> [EXERCISE DESCRIPTION]: Resume the text on Lincoln's admissions process, starting after its final sentence about the interview.

*** TEXT SHOWN ***

Personal statement: Lincoln does not use the personal statement as part of their selection process for interview. It will be assessed alongside the UCAS School reference after interview and before offers are made.

Admissions Process

Lincoln operates a complicated scoring system. They score 8 GCSEs, including Biology and Chemistry or Double Science, Maths, English Language, and your four highest GCSEs in other subjects, for a total of 32 points. They then score the UCAT out of 120, with a score out of 12 for each subtest (VR is doubled) up to 60 and 60 points for the SJT. Band 4 SJT is rejected.

Admissions Tests:

There is no fixed UCAT threshold score when selecting for interview. UCAT makes up 79% of pre-interview selection.

Interview Type: MMI

Interview Topics: The interview will consist of six scenarios, which will include at least one role play. The interview will last up to one hour and was conducted online over MS Teams for 2024 entry.

*** End of TEXT SHOWN ***
*** MATERIAL PROVIDED ***

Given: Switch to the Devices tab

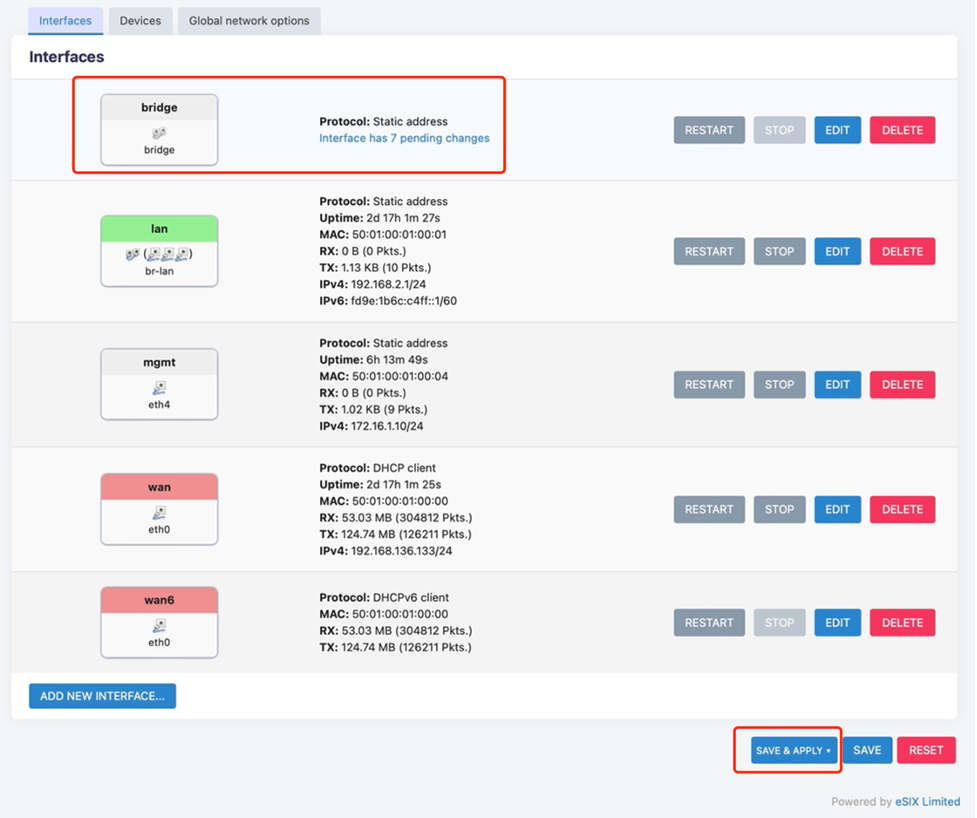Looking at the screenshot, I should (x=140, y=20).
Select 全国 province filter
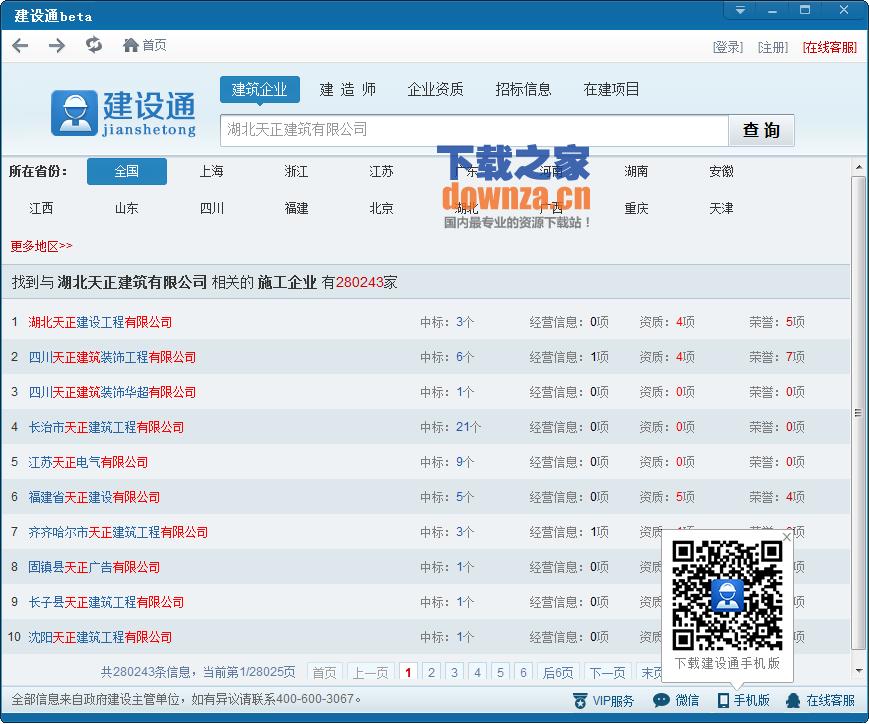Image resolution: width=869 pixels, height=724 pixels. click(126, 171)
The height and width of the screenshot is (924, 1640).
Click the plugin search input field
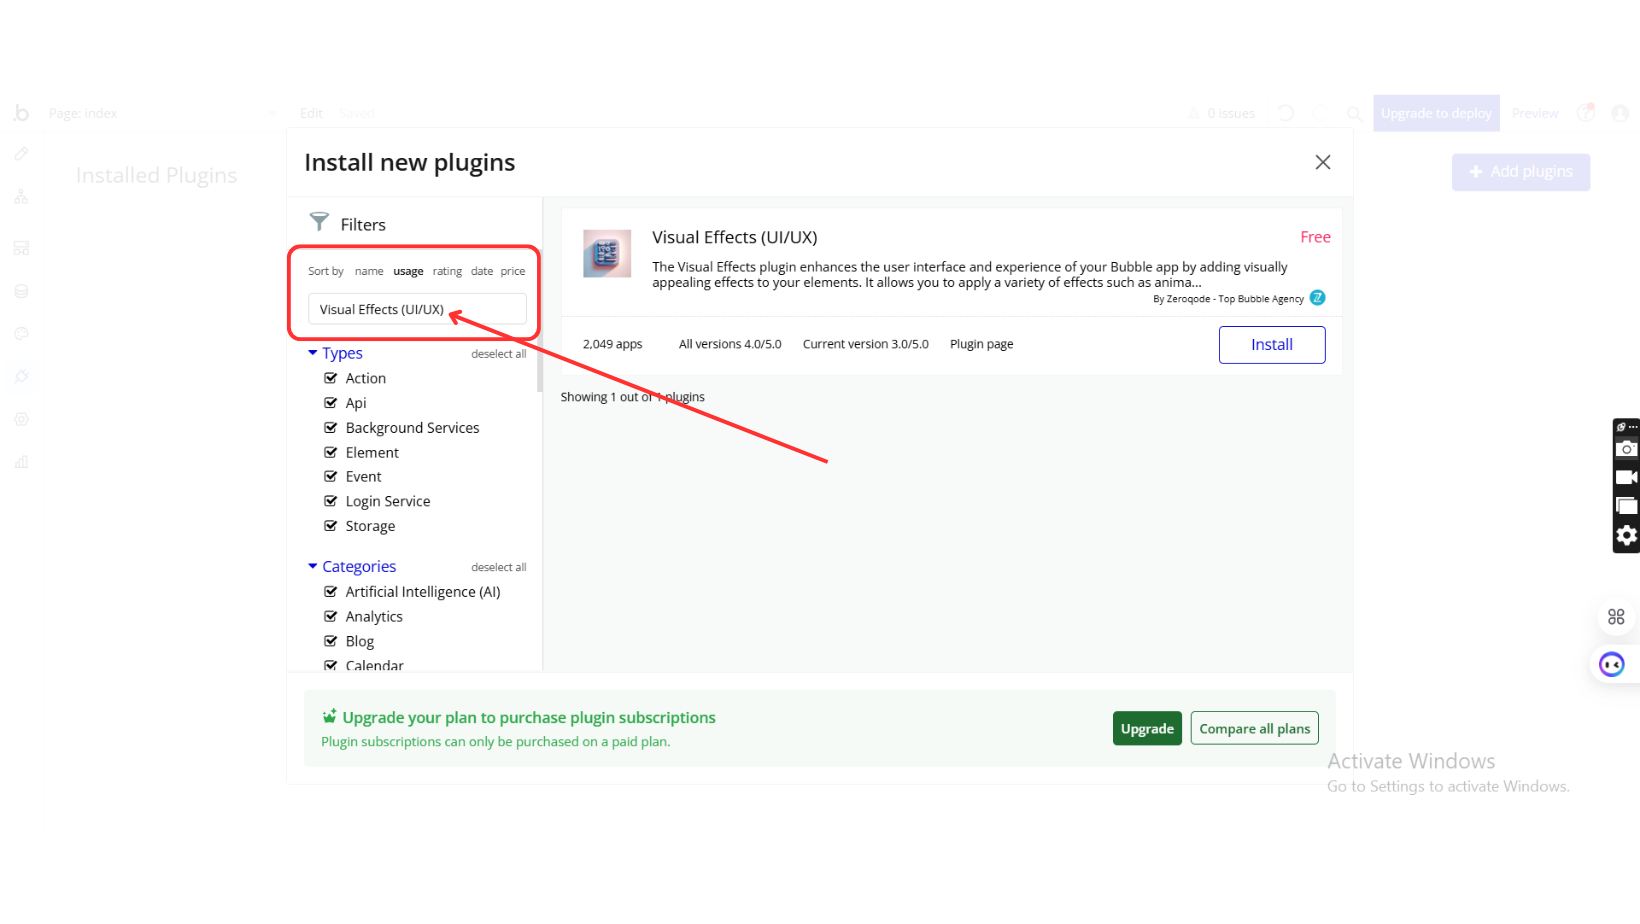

*** End of MATERIAL PROVIDED ***

> [REPLY]:
The interview is designed to assess the personal qualities usually considered important for the practice of medicine. You’ll be expected to have:

  • good communication and listening skills,
  • an understanding of professional issues such as teamwork
  • respect for patients and the contribution of those working in professions allied to medicine.

Admissions Statistics

Total number of applicants: 178
Total number of places: 80
Total number of entrants: 58
Acceptance rate: 32.58%


Home students: £9250 pa
Rest of UK: £9250 pa
International students: £52500 pa

Teaching Methods

Teaching style: Teaching in the first two years is integrated, covering themes based on overarching clinical problems and optional modules via case-based small group and lecture-based teaching. Lincoln offers prosection. Students then consolidate clinically via 5 days of placement per term in the first two years. Clinical years are placement-based and students experience 6 week placements across Lincolnshire. Teaching highlights include: 1) Students on this course can complete a Bachelor of Medical Sciences (BMedSci) degree in the third year. 2) Students will undertake a supervised research project in an area they find interesting without needing to study for an extra year. 3) Work with patients in a more rural and coastal setting through regular visits to GPs from as early as your first term in your first year and hospitals in your final years.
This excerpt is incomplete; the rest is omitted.